Je m’intéresse davantage aujourd’hui au travail après le lancement qu’à la mise en scène du lancement lui-même : enseignements sur les paiements, parcours cassés, défis de modération, comportement des utilisateurs, surprises de rétention et petites corrections qui rendent progressivement le produit plus fiable.

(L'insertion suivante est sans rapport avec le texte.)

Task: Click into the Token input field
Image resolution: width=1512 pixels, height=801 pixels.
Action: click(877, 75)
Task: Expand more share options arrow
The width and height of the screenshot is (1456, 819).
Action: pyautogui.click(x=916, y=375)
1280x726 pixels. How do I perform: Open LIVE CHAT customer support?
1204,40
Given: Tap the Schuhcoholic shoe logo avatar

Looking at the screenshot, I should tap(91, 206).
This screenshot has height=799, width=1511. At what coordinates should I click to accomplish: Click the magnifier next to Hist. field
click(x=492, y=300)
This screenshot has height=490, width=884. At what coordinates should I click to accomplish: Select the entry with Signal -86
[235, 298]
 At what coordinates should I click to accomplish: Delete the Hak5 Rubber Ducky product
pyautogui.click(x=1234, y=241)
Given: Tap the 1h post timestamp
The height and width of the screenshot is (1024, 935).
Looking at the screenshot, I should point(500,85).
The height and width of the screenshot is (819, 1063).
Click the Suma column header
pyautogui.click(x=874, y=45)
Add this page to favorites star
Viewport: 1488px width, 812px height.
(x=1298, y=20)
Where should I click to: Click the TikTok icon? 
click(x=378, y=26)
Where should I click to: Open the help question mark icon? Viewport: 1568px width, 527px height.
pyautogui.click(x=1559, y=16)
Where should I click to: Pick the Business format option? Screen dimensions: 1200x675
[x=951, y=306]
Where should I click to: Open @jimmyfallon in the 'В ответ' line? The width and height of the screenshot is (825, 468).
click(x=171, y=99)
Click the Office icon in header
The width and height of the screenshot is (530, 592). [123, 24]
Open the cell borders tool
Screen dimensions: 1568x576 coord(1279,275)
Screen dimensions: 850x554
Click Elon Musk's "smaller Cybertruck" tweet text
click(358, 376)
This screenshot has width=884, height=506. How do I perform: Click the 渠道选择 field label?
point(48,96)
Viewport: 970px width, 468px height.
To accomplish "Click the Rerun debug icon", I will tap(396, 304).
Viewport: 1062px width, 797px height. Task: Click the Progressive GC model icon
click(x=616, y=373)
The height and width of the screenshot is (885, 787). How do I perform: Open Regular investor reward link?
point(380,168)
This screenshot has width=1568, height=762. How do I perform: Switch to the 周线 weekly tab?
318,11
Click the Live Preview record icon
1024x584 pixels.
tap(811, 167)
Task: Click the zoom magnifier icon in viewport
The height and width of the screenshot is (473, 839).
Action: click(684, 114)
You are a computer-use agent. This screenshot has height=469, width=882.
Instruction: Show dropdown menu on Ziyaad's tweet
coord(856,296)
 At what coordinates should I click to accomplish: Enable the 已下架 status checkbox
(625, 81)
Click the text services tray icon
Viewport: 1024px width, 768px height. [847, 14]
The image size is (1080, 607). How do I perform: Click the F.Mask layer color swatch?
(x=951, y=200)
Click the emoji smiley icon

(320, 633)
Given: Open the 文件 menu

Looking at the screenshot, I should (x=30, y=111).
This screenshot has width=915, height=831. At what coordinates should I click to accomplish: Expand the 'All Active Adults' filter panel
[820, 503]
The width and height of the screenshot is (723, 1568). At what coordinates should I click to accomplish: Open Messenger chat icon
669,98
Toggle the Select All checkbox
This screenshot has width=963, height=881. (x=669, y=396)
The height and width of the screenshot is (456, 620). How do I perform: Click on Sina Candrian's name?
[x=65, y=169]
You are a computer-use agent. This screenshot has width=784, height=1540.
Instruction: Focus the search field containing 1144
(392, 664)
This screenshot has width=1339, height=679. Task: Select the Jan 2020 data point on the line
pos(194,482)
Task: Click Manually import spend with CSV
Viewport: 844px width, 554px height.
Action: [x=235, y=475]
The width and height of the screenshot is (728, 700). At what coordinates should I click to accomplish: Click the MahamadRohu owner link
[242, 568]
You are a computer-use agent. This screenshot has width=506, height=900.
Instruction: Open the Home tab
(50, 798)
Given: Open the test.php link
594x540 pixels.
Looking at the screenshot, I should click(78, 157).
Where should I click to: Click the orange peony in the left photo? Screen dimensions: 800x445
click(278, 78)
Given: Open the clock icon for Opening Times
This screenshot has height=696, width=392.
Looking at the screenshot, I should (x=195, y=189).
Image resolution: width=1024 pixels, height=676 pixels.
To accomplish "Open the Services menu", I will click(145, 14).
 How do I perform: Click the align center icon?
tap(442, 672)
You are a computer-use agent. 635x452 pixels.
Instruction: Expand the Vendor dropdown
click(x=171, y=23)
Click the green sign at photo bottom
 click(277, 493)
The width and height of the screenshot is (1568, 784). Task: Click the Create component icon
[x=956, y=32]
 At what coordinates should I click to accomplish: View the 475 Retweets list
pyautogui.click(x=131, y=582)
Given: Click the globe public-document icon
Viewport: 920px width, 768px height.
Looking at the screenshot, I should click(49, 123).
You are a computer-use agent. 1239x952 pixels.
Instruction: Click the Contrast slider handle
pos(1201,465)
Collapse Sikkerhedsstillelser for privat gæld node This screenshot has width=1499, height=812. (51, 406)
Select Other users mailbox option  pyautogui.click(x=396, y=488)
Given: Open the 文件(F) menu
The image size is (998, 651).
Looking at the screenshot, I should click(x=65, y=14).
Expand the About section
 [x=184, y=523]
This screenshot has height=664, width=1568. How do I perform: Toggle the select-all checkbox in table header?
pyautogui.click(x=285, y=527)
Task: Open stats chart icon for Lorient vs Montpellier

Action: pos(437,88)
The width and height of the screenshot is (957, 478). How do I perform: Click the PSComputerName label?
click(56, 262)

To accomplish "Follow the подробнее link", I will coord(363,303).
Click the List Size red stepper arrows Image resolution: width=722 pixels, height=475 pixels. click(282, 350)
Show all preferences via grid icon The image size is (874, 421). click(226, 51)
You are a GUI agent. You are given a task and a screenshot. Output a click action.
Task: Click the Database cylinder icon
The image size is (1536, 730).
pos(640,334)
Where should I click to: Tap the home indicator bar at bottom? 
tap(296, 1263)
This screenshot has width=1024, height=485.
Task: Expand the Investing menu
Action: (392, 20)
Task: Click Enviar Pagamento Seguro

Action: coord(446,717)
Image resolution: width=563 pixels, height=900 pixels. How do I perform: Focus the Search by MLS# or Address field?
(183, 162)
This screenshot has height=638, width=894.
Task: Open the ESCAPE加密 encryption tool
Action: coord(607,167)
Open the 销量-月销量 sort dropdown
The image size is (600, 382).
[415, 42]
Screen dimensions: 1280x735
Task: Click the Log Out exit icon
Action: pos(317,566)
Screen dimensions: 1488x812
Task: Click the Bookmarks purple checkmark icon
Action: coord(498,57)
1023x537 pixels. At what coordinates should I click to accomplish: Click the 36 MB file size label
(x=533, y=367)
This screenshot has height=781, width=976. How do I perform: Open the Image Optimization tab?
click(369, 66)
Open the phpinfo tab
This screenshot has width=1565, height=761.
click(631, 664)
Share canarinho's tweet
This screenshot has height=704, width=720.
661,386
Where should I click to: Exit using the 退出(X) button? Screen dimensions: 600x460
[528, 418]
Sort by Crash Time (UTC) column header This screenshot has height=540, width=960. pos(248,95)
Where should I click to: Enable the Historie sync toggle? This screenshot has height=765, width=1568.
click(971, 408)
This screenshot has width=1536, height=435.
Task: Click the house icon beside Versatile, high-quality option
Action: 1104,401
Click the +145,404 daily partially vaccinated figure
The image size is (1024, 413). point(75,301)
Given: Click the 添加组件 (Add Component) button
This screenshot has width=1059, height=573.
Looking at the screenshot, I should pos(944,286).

  1. Observer le vrai parcours. Ne pas supposer que le chemin que j’ai conçu est celui que les utilisateurs suivent réellement.
  2. Séparer symptômes et causes. Une étape qui échoue indique où quelque chose s’est mal passé, pas automatiquement pourquoi.
  3. Prioriser les défaillances qui touchent à la confiance. Paiements, accès, onboarding et modération sont plus urgents pour moi que les imperfections cosmétiques, car leur coût d’échec est plus élevé.
  4. Corriger d’abord le plus petit problème confirmé. Je préfère supprimer une source de friction vérifiée plutôt que redesign un système autour d’une hypothèse.
  5. Revalider l’expérience utilisateur après le correctif. Une modification de code peut être correcte et pourtant ne pas résoudre le problème vécu par l’utilisateur.

Ce n’est pas un framework universel. C’est simplement la discipline qui me paraît la plus logique depuis que je suis passé de la construction du produit à son exploitation.

Le lancement a changé ma source de vérité

La distinction qui compte le plus pour moi aujourd’hui est celle entre avoir construit le produit et être prêt à l’exploiter. Construire revient à demander si le système fait ce pour quoi je l’ai conçu. Exploiter revient à demander ce qui se passe lorsque de vraies personnes l’utilisent, le comprennent mal, le quittent, y reviennent, paient ou empruntent un chemin que je n’avais pas prévu.

C’est pour cela que je ne vois plus le lancement comme une ligne d’arrivée. Avant, la plupart des preuves viennent de mes propres hypothèses et de mes tests. Après, le produit commence à répondre par des comportements réels, des échecs et des usages répétés.